The perfect appetizer!
Prep Time 30 mins
Cook Time 10 mins
Total Time 40 mins

Ingredients
  

  • 10 Wraps 10 mini or 5 regular size (I used mini The Real Coconut wraps)

Filling

  • 2 Cups Cremini Mushrooms Diced
  • 1 250 Block of Vegan Cream Cheese I used Violife
  • 2 Cups Vegan Mozza Shreds I used Violife
  • 2 Cups Vegan Cheddar Shreds I used Violife
  • 2 Tbsp Jalapeño Chopped (less if sensitive to spice)
  • 2 Green Onions Chopped
  • 2 Tbsp Tex Mex see below or use store bought

Homemade Tex Mex Seasoning

  • 1 tsp oregano
  • 1/2 tsp chili
  • 1/2 tsp paprika
  • 1/2 tsp salt
  • 1/2 tsp garlic
  • 1/4 tsp cumin
  • 1/4 tsp onion
  • 1/4 tsp Red pepper flakes

Dipping Sauce

  • 75% Your Favourite Salsa +
  • 25% Vegan Sour Cream or Plain Coconut Yogurt I use yogurt - no one can tell the difference

Instructions
 

  • Add diced onions to a pan, sauté over medium/high heat for approximately 5 minutes.
  • Prepare and mix cream cheese, cheeses, jalapeño, & green onions.
  • Prepare homemade Tex Mex in a separate bowl and then add 1 tbsp to start.
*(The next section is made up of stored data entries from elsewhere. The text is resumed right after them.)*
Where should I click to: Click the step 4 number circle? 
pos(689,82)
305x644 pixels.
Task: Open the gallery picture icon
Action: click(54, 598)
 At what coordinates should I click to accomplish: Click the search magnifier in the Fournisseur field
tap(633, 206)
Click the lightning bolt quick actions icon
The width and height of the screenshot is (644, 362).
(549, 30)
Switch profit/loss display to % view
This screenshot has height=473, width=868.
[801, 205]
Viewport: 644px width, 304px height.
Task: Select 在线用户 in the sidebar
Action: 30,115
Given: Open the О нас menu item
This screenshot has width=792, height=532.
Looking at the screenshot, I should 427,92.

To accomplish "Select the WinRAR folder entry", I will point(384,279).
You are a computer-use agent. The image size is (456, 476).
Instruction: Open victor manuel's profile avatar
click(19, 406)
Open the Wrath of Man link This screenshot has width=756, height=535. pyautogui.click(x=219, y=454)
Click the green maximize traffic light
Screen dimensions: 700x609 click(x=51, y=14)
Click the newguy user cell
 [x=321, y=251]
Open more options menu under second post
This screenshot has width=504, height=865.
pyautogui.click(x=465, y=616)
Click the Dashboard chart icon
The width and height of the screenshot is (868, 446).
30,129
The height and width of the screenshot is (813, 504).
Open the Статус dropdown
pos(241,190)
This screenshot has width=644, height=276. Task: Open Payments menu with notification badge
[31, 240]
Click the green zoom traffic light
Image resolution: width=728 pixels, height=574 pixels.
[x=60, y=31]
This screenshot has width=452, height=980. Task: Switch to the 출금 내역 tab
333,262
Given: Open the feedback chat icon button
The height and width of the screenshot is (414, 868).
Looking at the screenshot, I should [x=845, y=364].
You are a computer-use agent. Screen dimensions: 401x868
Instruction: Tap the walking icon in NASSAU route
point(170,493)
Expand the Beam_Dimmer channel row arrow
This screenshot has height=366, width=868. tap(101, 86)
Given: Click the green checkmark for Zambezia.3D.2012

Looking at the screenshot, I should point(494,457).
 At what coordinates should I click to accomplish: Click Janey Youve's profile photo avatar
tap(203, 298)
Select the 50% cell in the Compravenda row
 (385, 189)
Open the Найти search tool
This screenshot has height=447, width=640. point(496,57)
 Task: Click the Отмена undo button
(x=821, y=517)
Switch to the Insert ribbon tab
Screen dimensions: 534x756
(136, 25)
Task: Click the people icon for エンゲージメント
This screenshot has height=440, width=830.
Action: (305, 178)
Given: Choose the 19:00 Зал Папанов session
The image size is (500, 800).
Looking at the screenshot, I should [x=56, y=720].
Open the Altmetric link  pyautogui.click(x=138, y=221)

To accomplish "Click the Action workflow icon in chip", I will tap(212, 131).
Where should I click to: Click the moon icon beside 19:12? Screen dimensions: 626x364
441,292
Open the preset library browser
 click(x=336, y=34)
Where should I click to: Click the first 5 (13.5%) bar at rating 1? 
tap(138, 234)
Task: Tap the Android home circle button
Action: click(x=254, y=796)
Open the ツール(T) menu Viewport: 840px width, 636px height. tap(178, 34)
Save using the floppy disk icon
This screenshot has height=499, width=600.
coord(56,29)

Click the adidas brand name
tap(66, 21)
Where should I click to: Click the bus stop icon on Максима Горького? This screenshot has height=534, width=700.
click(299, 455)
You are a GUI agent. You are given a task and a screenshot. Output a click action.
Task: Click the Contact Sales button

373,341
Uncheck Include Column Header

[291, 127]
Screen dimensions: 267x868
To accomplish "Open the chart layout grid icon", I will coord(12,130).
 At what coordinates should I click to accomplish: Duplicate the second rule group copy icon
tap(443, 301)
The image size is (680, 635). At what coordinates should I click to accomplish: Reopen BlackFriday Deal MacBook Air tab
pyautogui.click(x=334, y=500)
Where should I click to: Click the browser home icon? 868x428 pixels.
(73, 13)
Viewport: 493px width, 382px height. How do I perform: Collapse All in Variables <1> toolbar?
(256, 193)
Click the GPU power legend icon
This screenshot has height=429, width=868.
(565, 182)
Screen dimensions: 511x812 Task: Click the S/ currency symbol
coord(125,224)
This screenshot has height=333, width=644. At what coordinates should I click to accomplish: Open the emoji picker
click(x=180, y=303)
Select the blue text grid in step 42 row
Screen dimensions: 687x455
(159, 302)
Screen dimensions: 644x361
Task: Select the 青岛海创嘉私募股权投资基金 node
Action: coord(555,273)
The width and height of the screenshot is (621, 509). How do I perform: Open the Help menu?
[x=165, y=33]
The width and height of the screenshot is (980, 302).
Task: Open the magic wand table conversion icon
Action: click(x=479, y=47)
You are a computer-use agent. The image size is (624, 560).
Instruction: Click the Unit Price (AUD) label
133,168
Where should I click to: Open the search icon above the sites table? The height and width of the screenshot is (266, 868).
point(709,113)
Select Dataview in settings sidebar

If you like it add the rest! I use the whole mixture.
  • When the mushrooms are ready mix them in to the mixture until everything is well combined.
  • Get your wraps ready and scoop 1-2 Tbsp (for small wraps) on top. Roll tightly and wrap in foil/plastic wrap, or use a toothpick to hold them tightly together.
  • Store in the refrigerator or freezer until you're ready to serve.
  • To cook: bake in the oven on a parchment lined baking sheet at 350F until lightly browned and cheese has melted. *If you use gluten free wraps I recommend baking them whole and then cutting them, but if you use regular wraps you can pre-cut into 1/2 inch slices before putting them in the oven.

Notes

If you aren’t gluten free I highly recommend using regular wraps because they are easier to cut, larger, and stay together better/don’t crack (although the Real Coconut wraps don’t crack, lots of other brands do).